Providence is full of reminiscent men who tell of adventures that are wide and wonderful.

If you are disinclined to go to the theatre you can always go into a bar and in peace and comfort sit within earshot of some grog-nosed hero of the old school, and find subject matter to outrival the romance of fiction. You must take good care not to let the old fellow know you are listening, otherwise he leaves facts alone and, with ill-concealed pride, makes your blood congeal with vivid descriptions of old days, murder and despair, or your mouth water for a breath of the fortunes that knocked around ere you were born.


CHAPTER III

I travel and sell Bug Powder—Seeking my Wages—Pork and Beans—Reminiscences of Sarasate—I strive to outrival Paganini—Practising the Violin—I am presented with a Round Robin—My Blasted Ambitions

AS the hot months came round my money gave out. Work was plentiful in the numerous factories that throb and thunder with machinery in Providence, but such work was not congenial to my temperament, and would ruin my fingers for violin-playing, as the post-digging job did. Nevertheless I should have availed myself of the opportunity had no alternative appealed to me. But my friend the conductor was a crank who was always producing some new scheme or invention that would assist him financially and augment his moderate musician’s salary.

One night he came to my diggings beaming with enthusiasm over a plan to make us both rich. He had invented a new bug powder: our fortunes were made; all we had to do was to let the Providence public know the catastrophe that we had ready for these insects. Suburban houses in the States are generally made of wood that is specially suitable for the bug state. So the population of Rhode Island all have one secret; and on dark nights in hot weather candle gleams and shadowy figures can be seen dodging on the windows of the tenements, as restless folk in their nightshirts smash bugs on the wooden walls. I write from experience. They creep down the walls in regiments, and while you sleep eat your eyelids; if you wink they seek crevices, dart into your ears, and prepare for the next attack! Closing your toes together swiftly at night in bed, you can be sure that you have squashed three or four American bugs. I have carelessly glanced at skeletons which I thought were ancient dead bugs on the walls in the room of my new lodgings, and then at midnight I have lit the candle, and down the walls were marching battalions of old bug-skins! They had smelt me, and the regiments on the frontier of my bedstead were already full blown with my blood.

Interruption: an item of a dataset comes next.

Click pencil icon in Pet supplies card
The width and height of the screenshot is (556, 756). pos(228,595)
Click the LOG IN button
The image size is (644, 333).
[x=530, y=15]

So it is obvious that a good insect powder would be a blessing in Providence.

Well, my Swedish friend and I threw our musical instruments aside, and started on the bug powder business, full of hope. I had several musical compositions that I was ambitious to publish on my own account. I felt that Providence bugs had presented the tide in my affairs which I should take at the flood.

With our pockets stuffed with a thousand bills, advertisements bearing testimonials from American presidents and English royalties who had stayed in America, my comrade and I tramped along with our hearts singing the excelsior song of happiness. We really lived in a paradise of ignorance and youth. “A rose by any other name would smell as sweet” is a true phrase, and happy, though selling bug powder, was equally true of us.